►

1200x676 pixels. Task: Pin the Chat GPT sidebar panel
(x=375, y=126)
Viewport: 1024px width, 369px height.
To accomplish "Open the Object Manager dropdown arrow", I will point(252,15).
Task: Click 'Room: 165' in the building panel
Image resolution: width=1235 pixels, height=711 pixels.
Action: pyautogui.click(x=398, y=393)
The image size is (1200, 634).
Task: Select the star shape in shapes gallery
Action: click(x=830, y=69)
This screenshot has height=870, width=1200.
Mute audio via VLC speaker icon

◄

Your reply must contain each entry, reproduced exactly.

1200x676 pixels. Task: Pin the Chat GPT sidebar panel
(x=375, y=126)
Viewport: 1024px width, 369px height.
To accomplish "Open the Object Manager dropdown arrow", I will point(252,15).
Task: Click 'Room: 165' in the building panel
Image resolution: width=1235 pixels, height=711 pixels.
Action: pyautogui.click(x=398, y=393)
The image size is (1200, 634).
Task: Select the star shape in shapes gallery
Action: click(x=830, y=69)
This screenshot has height=870, width=1200.
Mute audio via VLC speaker icon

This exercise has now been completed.